Element and text location data:
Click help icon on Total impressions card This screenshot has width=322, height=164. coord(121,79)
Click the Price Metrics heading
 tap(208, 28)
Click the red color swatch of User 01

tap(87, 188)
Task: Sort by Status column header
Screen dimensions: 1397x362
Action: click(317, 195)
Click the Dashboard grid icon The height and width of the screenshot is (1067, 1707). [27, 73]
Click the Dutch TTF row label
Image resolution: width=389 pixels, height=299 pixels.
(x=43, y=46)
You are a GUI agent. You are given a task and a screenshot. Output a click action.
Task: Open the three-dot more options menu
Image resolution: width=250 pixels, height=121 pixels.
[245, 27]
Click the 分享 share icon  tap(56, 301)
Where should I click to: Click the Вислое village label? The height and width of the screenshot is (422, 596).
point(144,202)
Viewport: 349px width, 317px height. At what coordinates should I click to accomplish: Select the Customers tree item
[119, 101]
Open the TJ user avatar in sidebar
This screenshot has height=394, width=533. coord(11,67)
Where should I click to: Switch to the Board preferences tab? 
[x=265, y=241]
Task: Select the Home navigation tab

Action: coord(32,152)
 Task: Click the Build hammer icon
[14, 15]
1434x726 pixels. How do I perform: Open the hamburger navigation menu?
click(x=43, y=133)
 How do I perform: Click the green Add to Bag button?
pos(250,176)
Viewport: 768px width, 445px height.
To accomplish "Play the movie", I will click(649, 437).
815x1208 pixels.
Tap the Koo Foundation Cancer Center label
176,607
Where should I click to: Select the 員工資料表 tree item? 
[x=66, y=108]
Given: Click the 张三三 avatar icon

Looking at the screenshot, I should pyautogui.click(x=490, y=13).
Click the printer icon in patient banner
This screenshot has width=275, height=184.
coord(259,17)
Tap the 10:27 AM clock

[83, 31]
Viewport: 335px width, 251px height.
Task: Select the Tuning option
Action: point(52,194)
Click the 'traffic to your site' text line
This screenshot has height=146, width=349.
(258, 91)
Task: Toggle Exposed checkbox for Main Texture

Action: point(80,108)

Requirements:
Return every row above, copying each line character for character without changing anything.

Reply:
Click help icon on Total impressions card This screenshot has width=322, height=164. coord(121,79)
Click the Price Metrics heading
 tap(208, 28)
Click the red color swatch of User 01

tap(87, 188)
Task: Sort by Status column header
Screen dimensions: 1397x362
Action: click(317, 195)
Click the Dashboard grid icon The height and width of the screenshot is (1067, 1707). [27, 73]
Click the Dutch TTF row label
Image resolution: width=389 pixels, height=299 pixels.
(x=43, y=46)
You are a GUI agent. You are given a task and a screenshot. Output a click action.
Task: Open the three-dot more options menu
Image resolution: width=250 pixels, height=121 pixels.
[245, 27]
Click the 分享 share icon  tap(56, 301)
Where should I click to: Click the Вислое village label? The height and width of the screenshot is (422, 596).
point(144,202)
Viewport: 349px width, 317px height. At what coordinates should I click to accomplish: Select the Customers tree item
[119, 101]
Open the TJ user avatar in sidebar
This screenshot has height=394, width=533. coord(11,67)
Where should I click to: Switch to the Board preferences tab? 
[x=265, y=241]
Task: Select the Home navigation tab

Action: coord(32,152)
 Task: Click the Build hammer icon
[14, 15]
1434x726 pixels. How do I perform: Open the hamburger navigation menu?
click(x=43, y=133)
 How do I perform: Click the green Add to Bag button?
pos(250,176)
Viewport: 768px width, 445px height.
To accomplish "Play the movie", I will click(649, 437).
815x1208 pixels.
Tap the Koo Foundation Cancer Center label
176,607
Where should I click to: Select the 員工資料表 tree item? 
[x=66, y=108]
Given: Click the 张三三 avatar icon

Looking at the screenshot, I should pyautogui.click(x=490, y=13).
Click the printer icon in patient banner
This screenshot has width=275, height=184.
coord(259,17)
Tap the 10:27 AM clock

[83, 31]
Viewport: 335px width, 251px height.
Task: Select the Tuning option
Action: point(52,194)
Click the 'traffic to your site' text line
This screenshot has height=146, width=349.
(258, 91)
Task: Toggle Exposed checkbox for Main Texture

Action: point(80,108)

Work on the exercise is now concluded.